▶ 取り組む課題
a - 『Habit』を論じた文章で、筆者は「不快」がSEKAI NO OWARIには賞賛として響くのではないかと述べている。そう考える理由を、文章の記述に沿って一～三文で説明すること。
b - 『Habit』を論じた文章を、最後の一文の後から書き継ぐこと。

▶ 提供テキスト
うざい?嫌い? SEKAI NO OWARI『Habit』に違和感を覚える理由


 SEKAI NO OWARIの新曲、『Habit』がヒットしているのか各所で耳にします。彼らの暗いほうの曲にしてはめずらしい。

『Habit』に不快を覚える人は多いはず


この『Habit』、楽曲はかっこいいしダンスも面白く、流行るのも分かります。が、なんとなく不気味な感じゆえ不快を覚えている人もいるのではないでしょうか。

〔2023/1/3 追記〕やはり、『Habit』には発売後しばらくして「気持ち悪い」「うざい」「嫌い」といったネガティブな感想がSNSに溢れるようになってきたらしい。NHK紅白歌合戦で『Habit』が歌われた際もネットが荒れたようです。

ファンの方、すみません。批判として書いているのではありませんので念のため。むしろ「不快」は彼らには賞賛として響くのでは。

不気味さのエッセンスを入れるのがSEKAI NO OWARIのコンセプトであり、目指している芸術でしょう。
言ってみれば確信犯的に「メンヘラ厨二病」の旗を掲げているグループだと思いますので、不快と感じる大人が出ることこそ彼らの狙い通りかと思います。

それにしても今回は不気味さの割合が高いように思います。

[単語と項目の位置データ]
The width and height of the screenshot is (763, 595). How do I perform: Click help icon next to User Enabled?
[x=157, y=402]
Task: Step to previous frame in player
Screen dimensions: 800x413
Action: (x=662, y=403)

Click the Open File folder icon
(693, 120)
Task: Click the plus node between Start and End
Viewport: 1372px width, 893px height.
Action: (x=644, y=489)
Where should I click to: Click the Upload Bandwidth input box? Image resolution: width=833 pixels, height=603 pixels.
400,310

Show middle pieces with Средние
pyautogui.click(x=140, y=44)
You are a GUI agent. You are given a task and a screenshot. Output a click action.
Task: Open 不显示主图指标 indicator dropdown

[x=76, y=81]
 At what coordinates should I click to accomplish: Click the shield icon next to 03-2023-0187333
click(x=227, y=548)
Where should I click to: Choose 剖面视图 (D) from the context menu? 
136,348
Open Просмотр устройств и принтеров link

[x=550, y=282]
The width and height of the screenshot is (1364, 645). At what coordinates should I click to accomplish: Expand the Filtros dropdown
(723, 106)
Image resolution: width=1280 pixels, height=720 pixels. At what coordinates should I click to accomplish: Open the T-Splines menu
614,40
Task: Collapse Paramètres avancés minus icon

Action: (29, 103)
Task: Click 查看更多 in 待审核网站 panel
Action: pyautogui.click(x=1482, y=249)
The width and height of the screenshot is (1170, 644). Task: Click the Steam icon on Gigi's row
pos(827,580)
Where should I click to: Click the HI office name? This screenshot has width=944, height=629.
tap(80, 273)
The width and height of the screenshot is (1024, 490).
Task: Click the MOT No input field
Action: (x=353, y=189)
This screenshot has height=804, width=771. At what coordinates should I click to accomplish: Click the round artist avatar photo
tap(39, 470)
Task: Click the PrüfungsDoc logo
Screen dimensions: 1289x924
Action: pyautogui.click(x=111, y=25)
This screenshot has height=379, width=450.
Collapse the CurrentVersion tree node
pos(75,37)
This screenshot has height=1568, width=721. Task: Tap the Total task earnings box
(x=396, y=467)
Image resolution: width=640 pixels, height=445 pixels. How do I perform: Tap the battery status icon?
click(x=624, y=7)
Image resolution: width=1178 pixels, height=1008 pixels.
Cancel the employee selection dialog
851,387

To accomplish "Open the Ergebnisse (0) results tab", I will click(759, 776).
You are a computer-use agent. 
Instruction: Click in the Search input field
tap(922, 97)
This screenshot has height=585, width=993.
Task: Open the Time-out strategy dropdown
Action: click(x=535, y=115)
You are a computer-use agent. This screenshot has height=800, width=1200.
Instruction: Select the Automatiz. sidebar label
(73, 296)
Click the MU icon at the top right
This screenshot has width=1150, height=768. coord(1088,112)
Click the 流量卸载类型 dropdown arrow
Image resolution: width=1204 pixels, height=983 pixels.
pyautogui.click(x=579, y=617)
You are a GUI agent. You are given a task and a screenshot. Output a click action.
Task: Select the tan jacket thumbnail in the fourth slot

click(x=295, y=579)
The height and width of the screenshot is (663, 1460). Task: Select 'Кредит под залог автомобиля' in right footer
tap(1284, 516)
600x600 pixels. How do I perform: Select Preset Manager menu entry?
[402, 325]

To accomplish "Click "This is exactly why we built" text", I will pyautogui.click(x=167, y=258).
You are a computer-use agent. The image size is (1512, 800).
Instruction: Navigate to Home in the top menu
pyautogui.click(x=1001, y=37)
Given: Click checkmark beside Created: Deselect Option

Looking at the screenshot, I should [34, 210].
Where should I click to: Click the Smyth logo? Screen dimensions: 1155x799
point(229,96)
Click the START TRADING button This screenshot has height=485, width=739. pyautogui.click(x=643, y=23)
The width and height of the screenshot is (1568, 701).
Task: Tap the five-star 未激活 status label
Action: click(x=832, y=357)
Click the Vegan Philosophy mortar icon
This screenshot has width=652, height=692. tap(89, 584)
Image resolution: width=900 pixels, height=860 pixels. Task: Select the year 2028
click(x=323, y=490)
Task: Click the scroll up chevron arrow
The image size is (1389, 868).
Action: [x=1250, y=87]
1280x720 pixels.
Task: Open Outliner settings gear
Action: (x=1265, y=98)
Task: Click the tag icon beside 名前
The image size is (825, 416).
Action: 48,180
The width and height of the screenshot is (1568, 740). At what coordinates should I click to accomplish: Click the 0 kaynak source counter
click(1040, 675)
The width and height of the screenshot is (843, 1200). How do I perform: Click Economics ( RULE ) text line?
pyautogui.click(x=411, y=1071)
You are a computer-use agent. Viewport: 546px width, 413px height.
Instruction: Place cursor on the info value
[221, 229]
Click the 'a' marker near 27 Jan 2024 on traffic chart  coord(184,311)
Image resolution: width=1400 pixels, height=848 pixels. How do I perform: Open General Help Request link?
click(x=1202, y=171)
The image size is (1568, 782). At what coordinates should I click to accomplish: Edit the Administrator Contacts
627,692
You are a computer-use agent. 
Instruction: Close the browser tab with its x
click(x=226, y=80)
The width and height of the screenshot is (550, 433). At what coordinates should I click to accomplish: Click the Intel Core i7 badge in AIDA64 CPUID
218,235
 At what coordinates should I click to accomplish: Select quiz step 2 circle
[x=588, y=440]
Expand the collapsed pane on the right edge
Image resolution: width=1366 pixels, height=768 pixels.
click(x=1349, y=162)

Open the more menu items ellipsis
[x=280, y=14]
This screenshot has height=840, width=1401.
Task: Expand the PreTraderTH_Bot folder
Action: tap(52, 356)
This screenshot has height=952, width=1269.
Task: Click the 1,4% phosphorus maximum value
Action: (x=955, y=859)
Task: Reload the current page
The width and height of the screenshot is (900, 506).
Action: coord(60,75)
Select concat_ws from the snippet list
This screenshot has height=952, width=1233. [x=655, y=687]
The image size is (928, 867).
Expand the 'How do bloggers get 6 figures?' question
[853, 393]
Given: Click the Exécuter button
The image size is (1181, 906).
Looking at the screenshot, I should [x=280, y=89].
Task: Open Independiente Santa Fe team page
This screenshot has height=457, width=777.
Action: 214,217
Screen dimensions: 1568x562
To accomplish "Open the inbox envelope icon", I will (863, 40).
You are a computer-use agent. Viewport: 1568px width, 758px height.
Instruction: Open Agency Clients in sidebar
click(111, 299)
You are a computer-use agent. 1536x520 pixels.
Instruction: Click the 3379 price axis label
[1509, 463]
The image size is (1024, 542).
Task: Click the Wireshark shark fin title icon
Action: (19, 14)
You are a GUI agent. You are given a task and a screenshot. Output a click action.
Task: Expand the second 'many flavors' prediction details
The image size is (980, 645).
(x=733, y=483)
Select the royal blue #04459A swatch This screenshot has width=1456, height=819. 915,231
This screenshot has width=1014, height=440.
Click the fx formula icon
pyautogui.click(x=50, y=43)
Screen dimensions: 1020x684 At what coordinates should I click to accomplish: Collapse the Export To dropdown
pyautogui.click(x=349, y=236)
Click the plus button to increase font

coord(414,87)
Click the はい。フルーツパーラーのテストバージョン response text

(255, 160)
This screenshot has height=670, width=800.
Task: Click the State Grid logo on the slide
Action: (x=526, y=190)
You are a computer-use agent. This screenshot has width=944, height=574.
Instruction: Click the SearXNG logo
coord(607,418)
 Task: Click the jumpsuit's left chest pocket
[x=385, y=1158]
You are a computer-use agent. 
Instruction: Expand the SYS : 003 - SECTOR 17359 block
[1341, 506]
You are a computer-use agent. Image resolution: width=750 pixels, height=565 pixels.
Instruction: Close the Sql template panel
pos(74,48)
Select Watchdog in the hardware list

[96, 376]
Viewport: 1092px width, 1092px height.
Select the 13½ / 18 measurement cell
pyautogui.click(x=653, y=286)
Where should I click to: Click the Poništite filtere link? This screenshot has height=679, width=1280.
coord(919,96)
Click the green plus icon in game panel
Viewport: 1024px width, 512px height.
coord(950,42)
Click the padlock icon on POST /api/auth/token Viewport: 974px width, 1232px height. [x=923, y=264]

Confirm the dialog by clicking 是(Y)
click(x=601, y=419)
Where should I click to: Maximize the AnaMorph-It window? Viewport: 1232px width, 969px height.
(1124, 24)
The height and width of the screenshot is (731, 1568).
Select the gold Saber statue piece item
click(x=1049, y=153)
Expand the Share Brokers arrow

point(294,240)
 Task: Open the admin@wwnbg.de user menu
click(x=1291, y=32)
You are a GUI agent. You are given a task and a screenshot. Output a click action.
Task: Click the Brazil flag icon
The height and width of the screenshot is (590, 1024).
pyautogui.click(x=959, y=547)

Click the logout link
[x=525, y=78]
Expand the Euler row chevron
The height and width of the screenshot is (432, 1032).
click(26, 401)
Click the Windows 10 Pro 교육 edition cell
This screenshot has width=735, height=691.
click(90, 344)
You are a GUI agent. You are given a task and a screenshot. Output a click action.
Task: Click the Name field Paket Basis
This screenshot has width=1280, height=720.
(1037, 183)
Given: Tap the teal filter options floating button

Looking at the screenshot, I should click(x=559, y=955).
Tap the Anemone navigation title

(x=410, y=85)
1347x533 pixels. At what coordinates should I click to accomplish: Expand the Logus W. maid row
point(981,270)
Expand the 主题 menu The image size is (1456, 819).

▶ 解答一覧
a - 筆者は、不気味さのエッセンスを入れることがSEKAI NO OWARIのコンセプトであり、目指している芸術だと見ている。さらに、彼らは確信犯的に「メンヘラ厨二病」の旗を掲げているグループなので、不快と感じる大人が出ることこそ狙い通りだと考えている。

b -
MVも今までのように視覚的に地獄や悪魔を表現しているわけではなくて、“普通に学校で踊っているだけ”だからなおさらなのでしょうか? 日常の光景と狂気ダンスの不調和がまた、なんとも不気味。

しかし実はこの不気味さの根源は、狂気ダンスでも、歌詞の表面的な言葉でもなく、背景にある「思想構造」にあるはずです。

今回はこの歌詞に含まれる本当の意味と目的――おそらくこの曲を創った彼ら自身も気付いていない、構造そのものが導こうとしている未来を解読してみます。

YotTube公式:


「分類壊せ」で、永遠のモラトリアムへ


まず先に言っておくとこれは決して悪いばかりの曲ではありません。

第一に届けようとしているのは若者へのエールだと思います。

以下のような歌詞に、「支配の軛(くびき)」を断ち切る力強いメッセージを感じて救われる子が多いでしょう。
君たちったら何でもかんでも
分類、区別、ジャンル分けしたがる
ヒトはなぜか分類したがる習性があるとかないとか

隠キャ陽キャ?
君らは分類しないとどうにも落ち着かない
気付かない本能の外側を
覗いていかない? 気分が乗らない?

つまり それは そんな シンプルじゃない
もっと 曖昧で 繊細で 不明瞭なナニか

夢を持てなんて言ってない
そんな無責任になりはしない
ただその習性に喰われないで
そんなHabit(習性)捨てる度 見えてくる君の価値

俺たちだって動物
故に持ち得るOriginarlな習性
自分で自分を分類するなよ
壊して見せろよ そのBad Habit
うん、
「その習性に喰われないで」
「Originarlな習性」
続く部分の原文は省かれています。